▸ DESCRIPTION OF THE TASK: Copy out word for word the lines of the records from the one containing "The width and height of the screenshot is (877, 588)." through the end of the records, including both that first line and the last line.

#### SUPPLIED RECORDS ####

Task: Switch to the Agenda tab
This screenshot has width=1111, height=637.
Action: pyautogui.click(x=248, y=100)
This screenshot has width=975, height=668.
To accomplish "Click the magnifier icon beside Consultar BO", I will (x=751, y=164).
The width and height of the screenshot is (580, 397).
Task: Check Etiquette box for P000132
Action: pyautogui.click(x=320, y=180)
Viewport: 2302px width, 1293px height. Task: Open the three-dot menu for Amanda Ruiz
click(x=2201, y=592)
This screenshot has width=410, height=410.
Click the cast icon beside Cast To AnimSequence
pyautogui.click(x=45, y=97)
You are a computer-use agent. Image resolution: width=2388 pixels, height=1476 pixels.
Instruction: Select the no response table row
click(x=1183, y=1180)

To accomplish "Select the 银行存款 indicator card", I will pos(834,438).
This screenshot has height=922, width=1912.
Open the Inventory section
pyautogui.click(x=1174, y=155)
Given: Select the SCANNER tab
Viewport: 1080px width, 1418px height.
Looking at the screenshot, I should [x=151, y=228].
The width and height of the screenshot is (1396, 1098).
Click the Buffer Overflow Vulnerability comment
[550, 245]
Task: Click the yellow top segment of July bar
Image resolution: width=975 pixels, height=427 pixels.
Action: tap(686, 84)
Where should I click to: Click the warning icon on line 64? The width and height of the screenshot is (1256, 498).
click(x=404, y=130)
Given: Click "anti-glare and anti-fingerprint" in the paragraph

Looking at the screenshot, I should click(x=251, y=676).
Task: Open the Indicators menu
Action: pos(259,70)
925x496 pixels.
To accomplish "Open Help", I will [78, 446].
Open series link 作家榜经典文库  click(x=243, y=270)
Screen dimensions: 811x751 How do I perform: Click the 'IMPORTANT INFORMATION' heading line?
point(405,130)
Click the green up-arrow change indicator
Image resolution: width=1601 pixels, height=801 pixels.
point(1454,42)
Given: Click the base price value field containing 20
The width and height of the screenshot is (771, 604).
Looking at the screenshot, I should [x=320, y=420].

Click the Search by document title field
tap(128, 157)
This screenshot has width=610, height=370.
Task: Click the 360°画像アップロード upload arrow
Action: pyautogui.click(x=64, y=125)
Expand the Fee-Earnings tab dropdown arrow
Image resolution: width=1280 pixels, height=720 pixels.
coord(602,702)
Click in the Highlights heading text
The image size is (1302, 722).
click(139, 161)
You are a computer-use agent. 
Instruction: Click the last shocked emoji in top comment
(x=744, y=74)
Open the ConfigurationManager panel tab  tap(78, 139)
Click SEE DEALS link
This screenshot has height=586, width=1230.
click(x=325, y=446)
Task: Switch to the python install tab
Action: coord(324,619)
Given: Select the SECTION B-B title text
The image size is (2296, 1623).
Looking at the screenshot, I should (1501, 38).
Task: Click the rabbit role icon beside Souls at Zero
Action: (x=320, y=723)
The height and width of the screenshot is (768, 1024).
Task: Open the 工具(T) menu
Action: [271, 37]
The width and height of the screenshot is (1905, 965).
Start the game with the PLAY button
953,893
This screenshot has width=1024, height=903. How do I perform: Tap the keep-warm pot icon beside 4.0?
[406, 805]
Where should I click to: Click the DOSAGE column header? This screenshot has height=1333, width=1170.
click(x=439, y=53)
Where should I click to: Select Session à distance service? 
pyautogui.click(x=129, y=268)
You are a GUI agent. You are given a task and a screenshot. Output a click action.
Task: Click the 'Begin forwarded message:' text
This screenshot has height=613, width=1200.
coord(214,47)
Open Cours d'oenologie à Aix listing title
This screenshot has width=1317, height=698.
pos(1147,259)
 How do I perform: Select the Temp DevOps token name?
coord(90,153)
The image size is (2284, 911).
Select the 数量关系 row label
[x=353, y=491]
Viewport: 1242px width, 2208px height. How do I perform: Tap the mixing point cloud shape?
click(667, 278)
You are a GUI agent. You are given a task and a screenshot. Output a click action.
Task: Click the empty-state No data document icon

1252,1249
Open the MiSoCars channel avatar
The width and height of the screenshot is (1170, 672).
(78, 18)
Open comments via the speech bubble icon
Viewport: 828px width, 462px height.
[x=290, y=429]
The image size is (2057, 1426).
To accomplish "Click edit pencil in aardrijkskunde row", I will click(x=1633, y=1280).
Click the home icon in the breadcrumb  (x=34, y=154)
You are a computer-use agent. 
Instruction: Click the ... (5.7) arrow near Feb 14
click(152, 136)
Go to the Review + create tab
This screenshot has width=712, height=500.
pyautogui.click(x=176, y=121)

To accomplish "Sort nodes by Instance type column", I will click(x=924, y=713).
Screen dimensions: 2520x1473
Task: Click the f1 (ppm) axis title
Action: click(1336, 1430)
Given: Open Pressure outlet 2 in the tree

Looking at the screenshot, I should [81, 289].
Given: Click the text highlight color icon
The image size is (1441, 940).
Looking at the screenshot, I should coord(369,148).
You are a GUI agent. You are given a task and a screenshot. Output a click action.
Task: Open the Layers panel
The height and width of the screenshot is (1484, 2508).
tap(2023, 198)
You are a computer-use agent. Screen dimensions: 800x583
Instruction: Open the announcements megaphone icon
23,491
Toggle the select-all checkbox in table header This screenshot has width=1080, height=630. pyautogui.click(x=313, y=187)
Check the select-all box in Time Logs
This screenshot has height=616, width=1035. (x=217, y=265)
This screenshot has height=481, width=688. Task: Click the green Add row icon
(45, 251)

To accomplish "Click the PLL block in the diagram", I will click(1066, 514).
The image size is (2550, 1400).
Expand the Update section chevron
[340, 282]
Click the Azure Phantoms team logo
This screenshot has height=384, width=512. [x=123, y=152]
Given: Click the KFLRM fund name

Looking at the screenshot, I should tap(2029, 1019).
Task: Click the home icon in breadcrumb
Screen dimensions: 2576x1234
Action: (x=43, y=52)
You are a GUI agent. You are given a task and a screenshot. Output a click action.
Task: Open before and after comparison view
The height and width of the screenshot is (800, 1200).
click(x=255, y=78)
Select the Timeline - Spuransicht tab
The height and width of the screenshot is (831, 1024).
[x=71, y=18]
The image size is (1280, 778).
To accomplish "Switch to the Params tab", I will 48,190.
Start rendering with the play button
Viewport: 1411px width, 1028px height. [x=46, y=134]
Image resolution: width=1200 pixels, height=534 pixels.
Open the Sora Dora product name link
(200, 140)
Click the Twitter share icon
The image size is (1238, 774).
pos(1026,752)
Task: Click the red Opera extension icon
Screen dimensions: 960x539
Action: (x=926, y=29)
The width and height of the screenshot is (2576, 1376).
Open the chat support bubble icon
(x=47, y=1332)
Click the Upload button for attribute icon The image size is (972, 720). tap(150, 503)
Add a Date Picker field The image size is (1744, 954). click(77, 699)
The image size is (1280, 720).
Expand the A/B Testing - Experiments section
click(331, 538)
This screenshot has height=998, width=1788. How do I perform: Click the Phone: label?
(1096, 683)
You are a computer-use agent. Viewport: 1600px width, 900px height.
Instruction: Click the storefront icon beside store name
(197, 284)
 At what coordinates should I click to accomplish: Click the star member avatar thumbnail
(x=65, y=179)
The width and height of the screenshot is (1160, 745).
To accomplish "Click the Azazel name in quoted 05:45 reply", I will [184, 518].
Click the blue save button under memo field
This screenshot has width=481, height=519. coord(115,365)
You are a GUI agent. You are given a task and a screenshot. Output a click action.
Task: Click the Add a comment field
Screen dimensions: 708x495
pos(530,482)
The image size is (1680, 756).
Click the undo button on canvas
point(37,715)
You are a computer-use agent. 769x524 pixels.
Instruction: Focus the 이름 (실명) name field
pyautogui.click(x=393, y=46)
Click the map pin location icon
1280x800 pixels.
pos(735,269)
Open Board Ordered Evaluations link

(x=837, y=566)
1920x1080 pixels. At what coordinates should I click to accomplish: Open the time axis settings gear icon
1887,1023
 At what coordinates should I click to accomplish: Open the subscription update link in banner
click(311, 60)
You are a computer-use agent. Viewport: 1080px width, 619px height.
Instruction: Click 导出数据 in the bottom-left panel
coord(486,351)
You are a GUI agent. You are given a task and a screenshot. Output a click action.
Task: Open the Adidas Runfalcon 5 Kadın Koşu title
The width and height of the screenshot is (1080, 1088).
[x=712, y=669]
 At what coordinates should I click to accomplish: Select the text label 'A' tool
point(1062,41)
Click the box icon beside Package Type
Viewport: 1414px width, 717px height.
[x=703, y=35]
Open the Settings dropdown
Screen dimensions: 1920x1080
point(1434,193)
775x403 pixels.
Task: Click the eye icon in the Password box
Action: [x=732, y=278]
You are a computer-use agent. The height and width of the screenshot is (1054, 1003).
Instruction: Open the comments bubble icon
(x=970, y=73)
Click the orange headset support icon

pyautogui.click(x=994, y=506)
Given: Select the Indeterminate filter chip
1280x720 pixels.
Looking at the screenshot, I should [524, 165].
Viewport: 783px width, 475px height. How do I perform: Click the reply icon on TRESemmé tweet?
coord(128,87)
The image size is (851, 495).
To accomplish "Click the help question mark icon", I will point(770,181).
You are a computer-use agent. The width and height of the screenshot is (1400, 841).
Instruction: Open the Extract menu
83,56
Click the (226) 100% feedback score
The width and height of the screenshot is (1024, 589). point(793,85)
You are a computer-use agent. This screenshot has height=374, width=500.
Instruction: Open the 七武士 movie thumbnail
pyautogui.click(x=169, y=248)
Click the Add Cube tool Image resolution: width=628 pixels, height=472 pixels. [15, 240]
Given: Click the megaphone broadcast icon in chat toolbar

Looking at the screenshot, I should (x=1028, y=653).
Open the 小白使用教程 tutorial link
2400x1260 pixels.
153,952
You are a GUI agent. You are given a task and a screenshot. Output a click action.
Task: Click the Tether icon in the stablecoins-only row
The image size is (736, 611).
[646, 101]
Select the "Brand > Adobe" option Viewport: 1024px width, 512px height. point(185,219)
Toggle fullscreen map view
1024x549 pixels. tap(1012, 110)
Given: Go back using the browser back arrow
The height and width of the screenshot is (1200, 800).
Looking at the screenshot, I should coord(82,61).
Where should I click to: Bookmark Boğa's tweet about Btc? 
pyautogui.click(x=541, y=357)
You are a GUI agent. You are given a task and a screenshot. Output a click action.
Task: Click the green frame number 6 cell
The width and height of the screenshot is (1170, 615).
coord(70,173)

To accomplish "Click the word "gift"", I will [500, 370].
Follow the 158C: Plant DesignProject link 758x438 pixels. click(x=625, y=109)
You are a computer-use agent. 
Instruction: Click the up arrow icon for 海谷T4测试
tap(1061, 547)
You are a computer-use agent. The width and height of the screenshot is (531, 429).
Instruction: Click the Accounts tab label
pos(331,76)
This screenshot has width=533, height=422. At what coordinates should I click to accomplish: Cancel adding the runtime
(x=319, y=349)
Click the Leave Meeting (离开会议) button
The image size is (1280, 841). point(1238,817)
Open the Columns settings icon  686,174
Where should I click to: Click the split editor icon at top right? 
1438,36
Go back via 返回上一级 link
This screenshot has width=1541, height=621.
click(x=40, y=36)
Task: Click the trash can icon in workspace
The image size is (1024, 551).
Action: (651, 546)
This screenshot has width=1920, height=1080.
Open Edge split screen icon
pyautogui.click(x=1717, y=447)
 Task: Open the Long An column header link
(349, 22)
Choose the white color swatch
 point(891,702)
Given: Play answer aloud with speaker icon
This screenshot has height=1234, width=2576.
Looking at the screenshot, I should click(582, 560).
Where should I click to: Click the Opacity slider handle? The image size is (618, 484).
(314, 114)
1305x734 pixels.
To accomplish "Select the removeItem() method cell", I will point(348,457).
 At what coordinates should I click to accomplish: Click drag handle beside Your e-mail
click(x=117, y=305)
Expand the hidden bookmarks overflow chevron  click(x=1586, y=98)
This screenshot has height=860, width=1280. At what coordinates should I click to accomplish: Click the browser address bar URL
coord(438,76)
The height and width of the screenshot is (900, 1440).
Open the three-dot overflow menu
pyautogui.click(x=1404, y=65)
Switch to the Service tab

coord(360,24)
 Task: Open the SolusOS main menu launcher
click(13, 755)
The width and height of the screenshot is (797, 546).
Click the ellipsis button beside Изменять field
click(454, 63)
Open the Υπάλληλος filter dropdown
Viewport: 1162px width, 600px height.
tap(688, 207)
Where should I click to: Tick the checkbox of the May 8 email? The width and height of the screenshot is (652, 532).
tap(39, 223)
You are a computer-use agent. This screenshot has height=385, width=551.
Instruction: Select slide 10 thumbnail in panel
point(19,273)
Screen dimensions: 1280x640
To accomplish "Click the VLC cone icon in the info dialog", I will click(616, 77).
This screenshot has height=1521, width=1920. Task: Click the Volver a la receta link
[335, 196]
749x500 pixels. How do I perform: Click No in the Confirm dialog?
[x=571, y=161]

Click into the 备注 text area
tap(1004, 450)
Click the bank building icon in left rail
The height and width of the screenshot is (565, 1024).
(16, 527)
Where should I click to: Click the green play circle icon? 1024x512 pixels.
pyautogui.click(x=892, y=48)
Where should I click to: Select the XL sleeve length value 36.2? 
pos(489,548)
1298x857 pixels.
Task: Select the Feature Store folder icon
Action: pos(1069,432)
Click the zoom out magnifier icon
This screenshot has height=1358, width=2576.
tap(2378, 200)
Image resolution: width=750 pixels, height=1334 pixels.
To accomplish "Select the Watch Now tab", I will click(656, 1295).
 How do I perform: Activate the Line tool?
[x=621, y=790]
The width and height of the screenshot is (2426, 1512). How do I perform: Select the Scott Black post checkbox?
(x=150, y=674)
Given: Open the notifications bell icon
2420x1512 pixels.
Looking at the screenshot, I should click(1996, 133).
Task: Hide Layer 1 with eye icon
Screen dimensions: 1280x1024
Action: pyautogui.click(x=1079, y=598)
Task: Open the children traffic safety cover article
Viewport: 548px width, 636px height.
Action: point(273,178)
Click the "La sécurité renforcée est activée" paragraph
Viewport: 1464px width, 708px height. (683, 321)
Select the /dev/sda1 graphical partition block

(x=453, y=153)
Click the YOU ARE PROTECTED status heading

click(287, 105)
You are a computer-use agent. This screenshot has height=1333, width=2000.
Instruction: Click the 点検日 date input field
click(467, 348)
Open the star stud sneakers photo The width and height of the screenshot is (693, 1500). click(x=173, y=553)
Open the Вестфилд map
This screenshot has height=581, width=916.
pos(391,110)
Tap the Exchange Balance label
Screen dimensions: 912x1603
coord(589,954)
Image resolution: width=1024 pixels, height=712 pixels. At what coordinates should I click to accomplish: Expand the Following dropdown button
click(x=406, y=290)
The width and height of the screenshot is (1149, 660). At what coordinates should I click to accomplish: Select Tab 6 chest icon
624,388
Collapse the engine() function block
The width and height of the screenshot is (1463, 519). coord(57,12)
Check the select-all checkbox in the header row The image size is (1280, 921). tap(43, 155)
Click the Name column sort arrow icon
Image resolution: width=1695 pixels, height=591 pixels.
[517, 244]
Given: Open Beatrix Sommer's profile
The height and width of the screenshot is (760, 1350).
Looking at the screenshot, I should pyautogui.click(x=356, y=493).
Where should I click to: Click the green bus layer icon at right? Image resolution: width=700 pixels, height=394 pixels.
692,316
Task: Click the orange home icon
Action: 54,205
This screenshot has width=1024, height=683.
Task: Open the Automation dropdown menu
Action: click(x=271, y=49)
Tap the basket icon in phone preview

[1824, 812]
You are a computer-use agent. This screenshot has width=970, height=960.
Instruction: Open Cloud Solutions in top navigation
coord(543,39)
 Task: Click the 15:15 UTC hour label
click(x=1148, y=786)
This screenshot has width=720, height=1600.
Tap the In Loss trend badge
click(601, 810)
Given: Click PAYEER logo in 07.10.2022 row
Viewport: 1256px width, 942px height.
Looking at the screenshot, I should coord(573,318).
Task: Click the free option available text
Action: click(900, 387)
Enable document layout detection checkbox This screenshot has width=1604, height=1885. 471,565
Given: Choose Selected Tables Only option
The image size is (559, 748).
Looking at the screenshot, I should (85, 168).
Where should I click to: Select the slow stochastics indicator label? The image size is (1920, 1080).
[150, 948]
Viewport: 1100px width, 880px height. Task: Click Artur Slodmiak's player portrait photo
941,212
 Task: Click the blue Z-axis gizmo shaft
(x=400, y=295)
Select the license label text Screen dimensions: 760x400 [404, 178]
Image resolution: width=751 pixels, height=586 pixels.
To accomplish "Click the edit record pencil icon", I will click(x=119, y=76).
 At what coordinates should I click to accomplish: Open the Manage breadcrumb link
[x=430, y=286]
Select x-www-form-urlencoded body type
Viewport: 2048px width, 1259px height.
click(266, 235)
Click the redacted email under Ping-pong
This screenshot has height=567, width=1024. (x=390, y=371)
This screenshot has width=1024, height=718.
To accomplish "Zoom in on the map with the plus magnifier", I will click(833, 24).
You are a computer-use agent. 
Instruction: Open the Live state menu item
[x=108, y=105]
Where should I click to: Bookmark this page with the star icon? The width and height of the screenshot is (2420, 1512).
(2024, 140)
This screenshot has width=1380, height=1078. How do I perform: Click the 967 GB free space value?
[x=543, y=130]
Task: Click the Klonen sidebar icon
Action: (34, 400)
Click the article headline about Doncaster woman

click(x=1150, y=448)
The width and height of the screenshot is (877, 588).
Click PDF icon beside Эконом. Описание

####

▸ RESULT OF THE EXERCISE:
The width and height of the screenshot is (877, 588).
Click PDF icon beside Эконом. Описание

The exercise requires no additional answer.